CONSIGNE: Poursuivez le texte consacré à l'intervention du compositeur Maël Bailly auprès d'élèves de Saint-Denis en reprenant juste après sa dernière phrase.

PASSAGE DU TEXTE:
--------
Le 1er septembre 2020, le compositeur Maël Bailly revenait, pour une séance de retrouvailles après la séparation du confinement, auprès des élèves de CM1/CM2 de l’école Lili Boulanger de Saint-Denis.

Retour sur une expérience d’intervenant en milieu scolaire encadrée par la formation AIMS et le CNSMDP.

 
L’écoute musicale

Il ne pouvait guère leur dire adieu sans les revoir une dernière fois. Certains d’entre eux (désormais « ex-CM2 ») rentraient le lendemain au collège et les autres arrivaient en CM2 avec une nouvelle artiste intervenante en formation. La pandémie avait contraint en mars dernier ce petit groupe à ne plus correspondre qu’à distance.
Alors, pour les parents qui avaient pu se déplacer et pour les représentants officiels, ils ont présenté une petite vitrine de leurs travaux avec Maël Bailly, en présence de leur enseignante Nasséra Zerkàk.

 « J’ai le sentiment de faire quelque chose de très simple et de très ancien, nous dit ce dernier après la séance, qui est de transmettre aux enfants un métier que j’aime – ce qui est en soi exaltant pour n’importe quelle activité humaine. » Il s’agit de musique et plus précisément d’invention musicale, puisque Maël Bailly est compositeur et que son domaine professionnel est la musique contemporaine.

En musique, le stade élémentaire de toute promesse d’invention, c’est l’écoute. Or l’écoute n’est pas une chose toute simple.

Extrait de cahier d'élève, rédigé avec l'institutrice - photo Maël Bailly

« J’ai essayé de commencer par la dernière chose que j’ai apprise : l’invention musicale est un prolongement de l’écoute. L’écoute a été notre point de départ, menant à l’improvisation comme à la notation. Elle fut notre centre de gravité.
« Il s’est avéré très efficace de s’amuser à la sacraliser, de l’inscrire dans un petit rituel très simple, fait de petits mouvements d’étirements des bras et de la nuque, mais aussi de l’oreille gauche, puis de la droite… Puis de pousser les enfants à parler beaucoup de ce qu’ils avaient entendu, d’essayer d’affiner leur perception par différents moyens – par exemple : si cet extrait musical était l’expression d’un personnage, quel caractère aurait-il ?

« Peu à peu ils ont pris conscience que, grâce à l’échange, l’écoute est quelque chose qui s’aiguise.  
« Alors pouvaient surgir les idées. Par exemple : la fragilité. Ou bien la surprise. Qu’est-ce que la surprise en musique ? Nous écoutions différentes esthétiques musicales où pouvait poindre la surprise. On entend ce que c’est, on écoute ce qui nous surprend et de là on cherche notre façon de produire cet effet. »

Le programme de formation d’Artiste Intervenant en Milieu Scolaire (AIMS), initié dès 2010 par les Beaux-Arts de Paris, s’est élargi depuis  la rentrée 2016 aux quatre autres grandes Écoles nationales supérieures d’art de Paris, membres de la ComUe Paris Sciences et Lettres (PSL) : le Conservatoire national supérieur d’art dramatique (CNSAD), le Conservatoire national supérieur de musique et de danse de Paris (CNSMDP), l’École nationale supérieure des Arts Décoratifs (EnsAD), et l’École nationale supérieure des métiers de l’image et du son (Fémis).
--------
SECTION DES DONNÉES:
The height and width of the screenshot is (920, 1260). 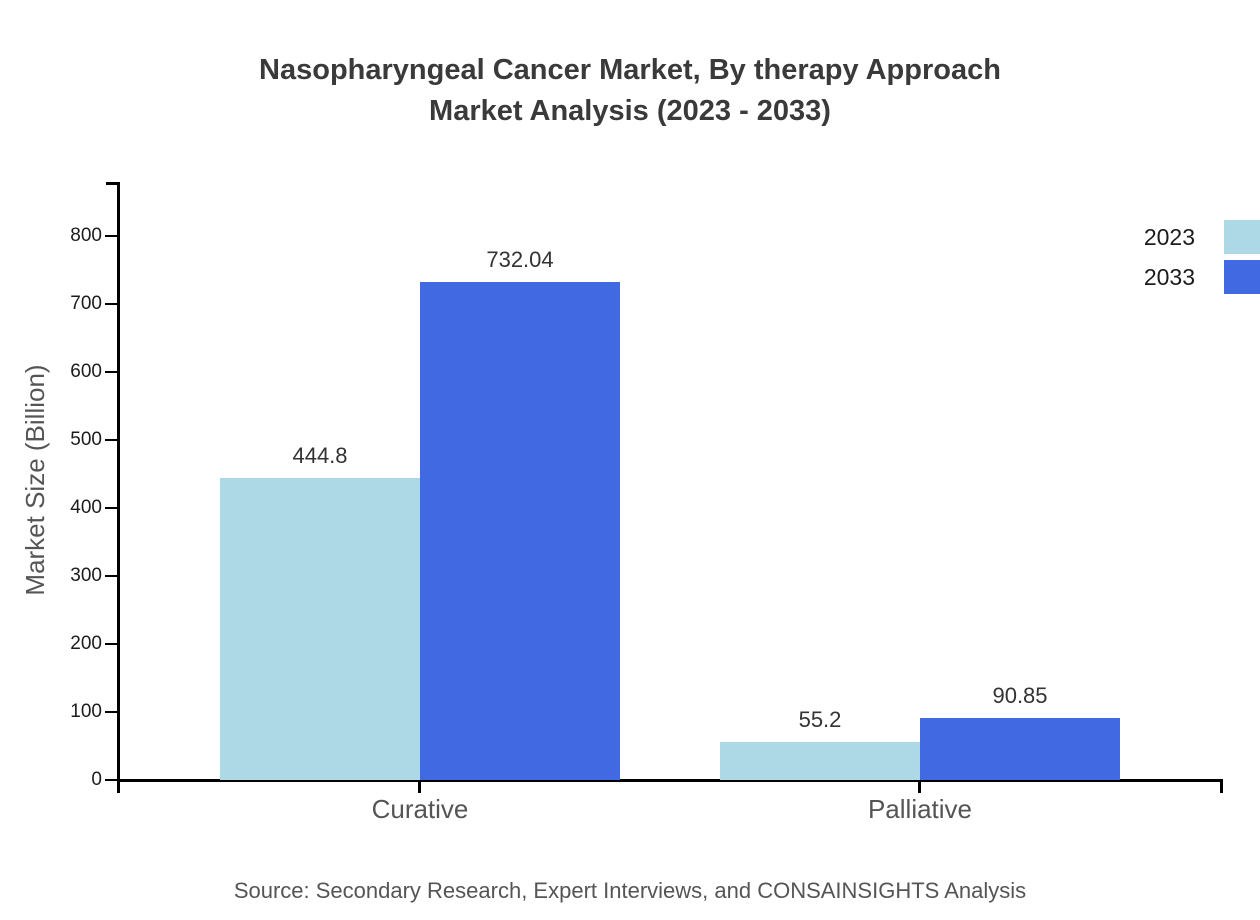 I want to click on x-category-label-palliative: Palliative, so click(x=920, y=809).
--------
ZONE DE RÉPONSE:
Cette formation AIMS s’adresse à de jeunes artistes récemment diplômés de ces cinq écoles supérieures d’art. Elle a pour objectif de leur apporter des compétences complémentaires nécessaires à l’intervention artistique et à la conduite de projets dans un cadre scolaire, tout en leur permettant de développer leur pratique artistique. Elle est fondée à la fois sur l’expérience d’un projet réalisé avec une classe, et sur un travail de recherche devant aboutir à un mémoire. Ce programme conduit à la délivrance d’un diplôme d’établissement.
Cette formation « Post-diplôme » se réalise en lien étroit avec le ministère de la Culture, en partenariat avec l’Inspection de l’Éducation nationale ainsi qu’avec les villes de l’Ile-de-France dont les établissements scolaires accueillent les résidences. Elle bénéficie du soutien de PSL.

 

Le chant d’une guitare en carton

Pour enrichir encore cette sensibilité et élargir la perception des enfants, Maël Bailly propose aussi d’autres représentations, comme par exemple, ce jour-là où l’on écoutait Carmagnole, une œuvre de Gérard Pesson, cette sculpture cubiste de Picasso qui donne à voir une guitare.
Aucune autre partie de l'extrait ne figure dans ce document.